[pecobrown]

Hi everyone,

I will very quickly explain what im doing. I have a 2 files called addcustomer.php & fileupload.php

Two tables called customers & images

Im new to php and I got a script for helping to upload images into a database table called images. This works fine on its own. The only problem I have is that I need to add the customerID with the INSERT command into the sql query. ( i think ! )

This is the table that the customerID and image details are going to .

CREATE TABLE `image` (
`image_id` int(10) unsigned NOT NULL auto_increment,
`customerID` tinyint(11) NOT NULL default '0',
`image_type` varchar(50) NOT NULL default '',
`image` longblob NOT NULL,
`image_size` bigint(20) NOT NULL default '0',
`image_name` varchar(255) NOT NULL default '',
`image_date` datetime NOT NULL default '0000-00-00 00:00:00',
UNIQUE KEY `image_id` (`image_id`)
) TYPE=MyISAM ;

The page addcustomer.php is passing the companyName to fileupload.php

Once I have this i can then get the customerID from the database.
The only help I need is getting the customerID into the database
Any ideas would be great, also if you think im doing anything wrong please mention also.

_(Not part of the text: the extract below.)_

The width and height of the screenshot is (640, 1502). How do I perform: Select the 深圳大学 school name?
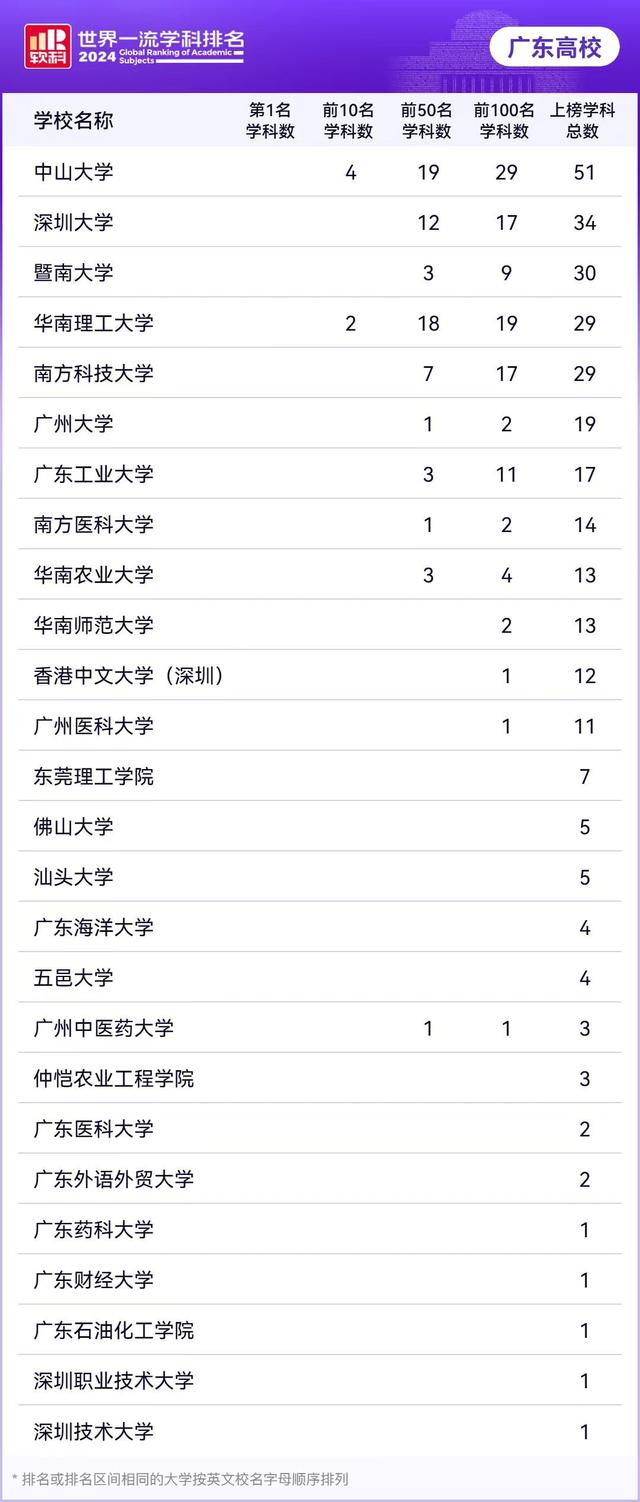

Thanks in advance , pecobrown

Fileupload.php
<?php

// database connection
$conn = mysql_connect("localhost", "username", "password") OR DIE (mysql_error());
@mysql_select_db ("mydatabase", $conn) OR DIE (mysql_error());

//carry over companyName from previous page and then get customerID from the database

$companyName = $_POST['companyName'];

$sql = mysql_query("SELECT customerID FROM tblcustomers WHERE companyName = '$companyName' ");
$getid = mysql_fetch_array($sql);
$customerID = $getid['customerID'];

// Do this process if user has browse the file and click the submit button to add image
if ($_FILES) {
$image_types = Array ("image/bmp",
"image/jpeg",
"image/pjpeg",
"image/gif",
"image/x-png");

$userfile = addslashes (fread (fopen ($_FILES["userfile"] ["tmp_name"], "r"), filesize ($_FILES["userfile"]["tmp_name"])));
$file_name = $_FILES["userfile"]["name"];
$file_size = $_FILES["userfile"]["size"];
$file_type = $_FILES["userfile"]["type"];

// this will add image details ,but also customerID at the same time
if (in_array (strtolower ($file_type), $image_types)) {
$sql = "INSERT INTO image (image_type, image, image_size, image_name, image_date) ";
$sql.= "VALUES (";
$sql.= "'{$file_type}', '{$userfile}', '{$file_size}', '{$file_name}', NOW())";
@mysql_query ($sql, $conn);
Header("Location:".$_SERVER["PHP_SELF"]);
exit();
}
}
?>
<html>
<head>
<title>Storing Images in DB with customerID</title>
<link href="./assets/css/wplanner.css" rel="stylesheet" type="text/css">
</head>
<body class="smalltextlink">
<form method="post" enctype="multipart/form-data">
<span class="smalltext">Select Image File:</span>
<input type="file" name="userfile" size="40"><input type="submit" value="submit">
</form>
</body>
</html>

// Example PHP Script, demonstrating Storing Image in Database
// Detailed Information can be found at http://www.codewalkers.com

[the_mole001]

Hello pecobrown,

I'm not 100% sure I read what you were asking 100% correctly but if you wanted to enter the id witht he rest of the data wouldn't you try something like:

PHP Code:

if (in_array (strtolower ($file_type), $image_types)) {

$sql = "INSERT INTO image (customerID, image_type, image, image_size, image_name, image_date) "; 

$sql.= "VALUES (";

$sql.= "'$customerID', '{$file_type}', '{$userfile}', '{$file_size}', '{$file_name}', NOW())"; 

Just an idea if thats what you were asking,

Peter

[pecobrown]

Thank you Peter , you are a star !!!
As I said , im very new to php and this wasnt my script

You have helped me a great deal and I can thank you enough !

Nice one

Ross